Brano di testo ::
>>

C’è però una differenza tra i neri anziani e i giovani, soprattutto quelli che hanno studiato in Occidente. Mi trovavo una sera a cena a casa di amici, a Durban. C’era un giovane medico Bheki Mbhele che lavorava all’ospedale King Edward VIII. Mi trattava freddamente. Capisco che per lui doveva essere frustrante, dover rientrare dopo cena, con la sua bella Mercedes bianca e il suo PhD, a Clermont il ghetto nero di Durban. Ma è anche vero che i neri che hanno studiato in Occidente perdono tutte le buone qualità della loro razza, a cominciare dalla tradizionale affabilità e una certa fanciullaggine, per acquisire tutte le cattive dei bianchi, a partire dall’ideologismo.

<<

Consegna :: Trascrivi dal brano sulla cena a Durban la parte che va da "C’è però una" a "a partire dall’ideologismo.", senza cambiare nulla.

Materiale fornito ::
>>

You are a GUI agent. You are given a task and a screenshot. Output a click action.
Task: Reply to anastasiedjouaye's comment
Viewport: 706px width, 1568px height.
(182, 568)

<<

Soluzione dell'esercizio ::
C’è però una differenza tra i neri anziani e i giovani, soprattutto quelli che hanno studiato in Occidente. Mi trovavo una sera a cena a casa di amici, a Durban. C’era un giovane medico Bheki Mbhele che lavorava all’ospedale King Edward VIII. Mi trattava freddamente. Capisco che per lui doveva essere frustrante, dover rientrare dopo cena, con la sua bella Mercedes bianca e il suo PhD, a Clermont il ghetto nero di Durban. Ma è anche vero che i neri che hanno studiato in Occidente perdono tutte le buone qualità della loro razza, a cominciare dalla tradizionale affabilità e una certa fanciullaggine, per acquisire tutte le cattive dei bianchi, a partire dall’ideologismo.